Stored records
┌────────
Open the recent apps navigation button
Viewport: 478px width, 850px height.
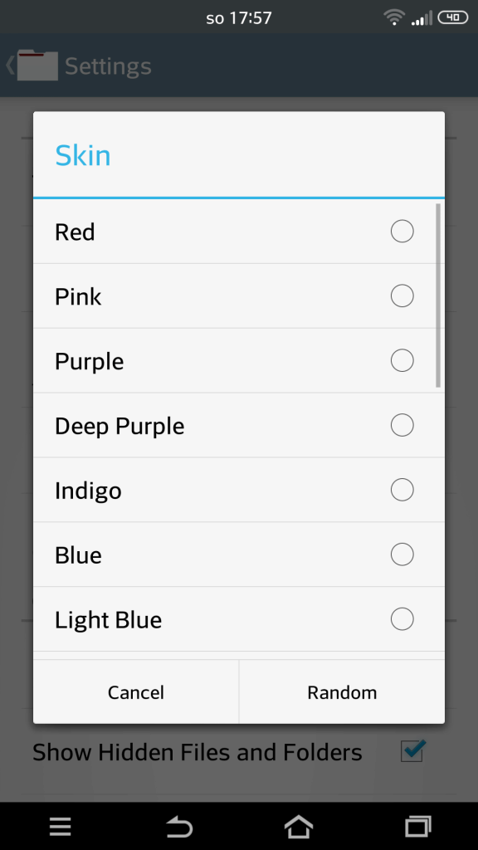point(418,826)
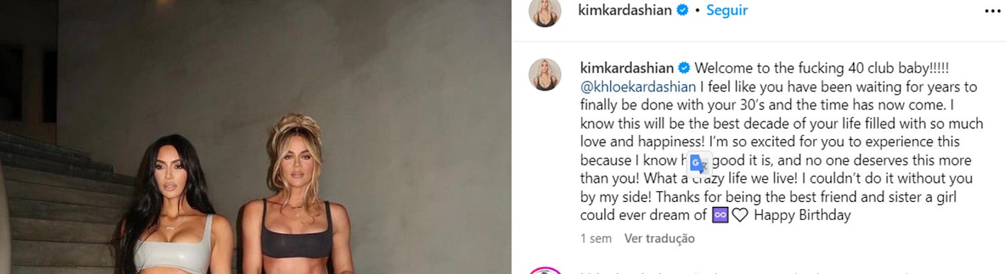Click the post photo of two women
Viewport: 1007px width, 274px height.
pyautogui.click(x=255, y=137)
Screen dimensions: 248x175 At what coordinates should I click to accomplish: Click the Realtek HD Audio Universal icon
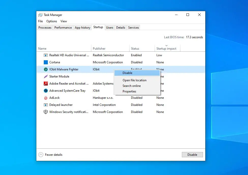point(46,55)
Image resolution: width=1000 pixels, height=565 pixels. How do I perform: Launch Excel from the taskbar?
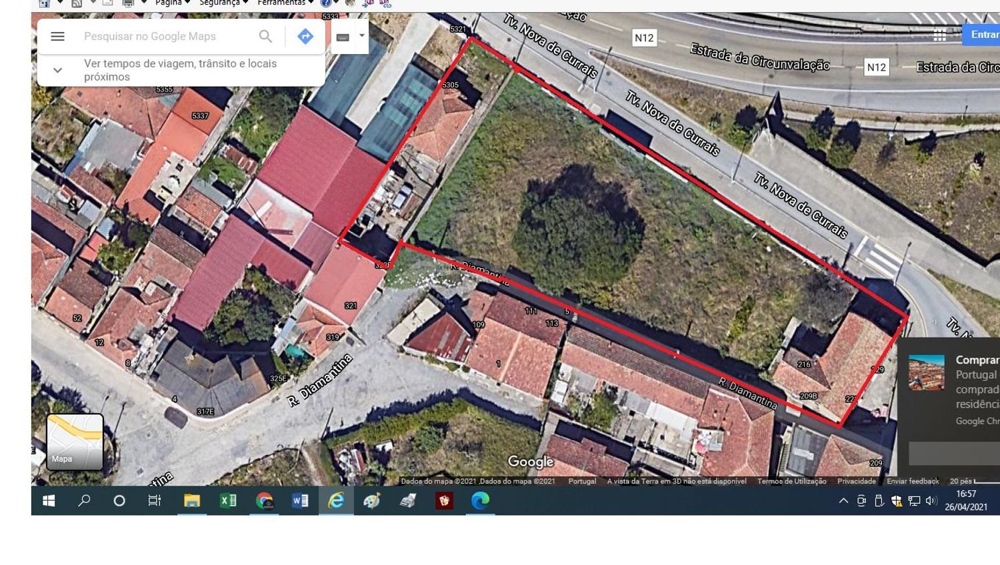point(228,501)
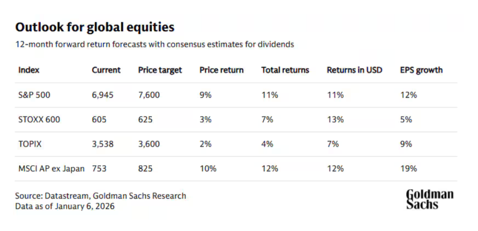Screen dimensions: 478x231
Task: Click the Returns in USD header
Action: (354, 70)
└────────
Brief: Pictures stay out of the copy. Reproduce exactly the lines from the one containing "Image resolution: width=1000" through the last line of the records above, both included.

Solution for this problem:
Image resolution: width=1000 pixels, height=565 pixels. How do I perform: Launch Excel from the taskbar?
point(228,501)
Screen dimensions: 478x231
Task: Click the Returns in USD header
Action: (354, 70)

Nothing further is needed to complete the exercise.